Field of the Disclosure
Aspects of the disclosure relate generally to electronic circuits, and more specifically, but not exclusively, to a three-dimensional (3D) integrated circuit (IC).
Description of Related Art
Conventional 3D integrated circuit (3D-IC) architectures include a so-called 2.5D architecture and a fully stacked 3D architecture. In a 2.5D architecture, dies are placed side-by-side and interconnected via a horizontal interposer layer. A fully stacked 3D architecture employs dies that are stacked on top of one another. Both architectures use through-silicon vias (TSVs) to connect the metal layers.

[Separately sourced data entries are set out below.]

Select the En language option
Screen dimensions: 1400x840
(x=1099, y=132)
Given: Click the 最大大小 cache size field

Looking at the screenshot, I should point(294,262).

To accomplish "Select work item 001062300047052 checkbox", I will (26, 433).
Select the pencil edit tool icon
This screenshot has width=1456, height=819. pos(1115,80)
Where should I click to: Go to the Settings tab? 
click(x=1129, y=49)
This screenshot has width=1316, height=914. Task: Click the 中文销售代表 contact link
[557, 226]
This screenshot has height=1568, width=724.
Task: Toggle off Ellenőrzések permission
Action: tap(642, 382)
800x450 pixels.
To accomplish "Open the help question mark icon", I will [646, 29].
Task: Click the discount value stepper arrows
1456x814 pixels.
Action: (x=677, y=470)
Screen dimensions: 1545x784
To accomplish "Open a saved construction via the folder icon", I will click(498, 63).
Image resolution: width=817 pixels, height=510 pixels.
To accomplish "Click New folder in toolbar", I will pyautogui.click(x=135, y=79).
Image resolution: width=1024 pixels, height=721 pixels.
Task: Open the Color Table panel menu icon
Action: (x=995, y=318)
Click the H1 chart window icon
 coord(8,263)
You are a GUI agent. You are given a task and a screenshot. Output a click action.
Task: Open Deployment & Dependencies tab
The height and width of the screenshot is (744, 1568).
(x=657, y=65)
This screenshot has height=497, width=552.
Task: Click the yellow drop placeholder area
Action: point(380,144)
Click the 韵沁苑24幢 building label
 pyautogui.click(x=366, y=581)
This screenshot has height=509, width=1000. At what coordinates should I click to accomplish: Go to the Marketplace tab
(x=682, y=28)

Existing 3D-IC routing design faces several critical challenges relating to power distribution network (PDN) design, thermal management, and testing methodology. A typical 3D-IC PDN is implemented as a pyramid shape where power rails are used to supply the power from the bottom of the IC to the top of the IC. This PDN occupies significant die area and leads to routing congestion. Regarding thermal management, when multiple dies are stacked together, it is difficult to dissipate the heat, especially for bottom dies. This can lead to a dramatic degradation in overall system performance at high temperatures. Regarding testing, it is difficult (if not impossible in some cases) to fully test dies before packaging. In particular, cross die functionality might not be fully testable before the dies are assembled. Accordingly, there is a need for better testing methodologies for 3D-ICs.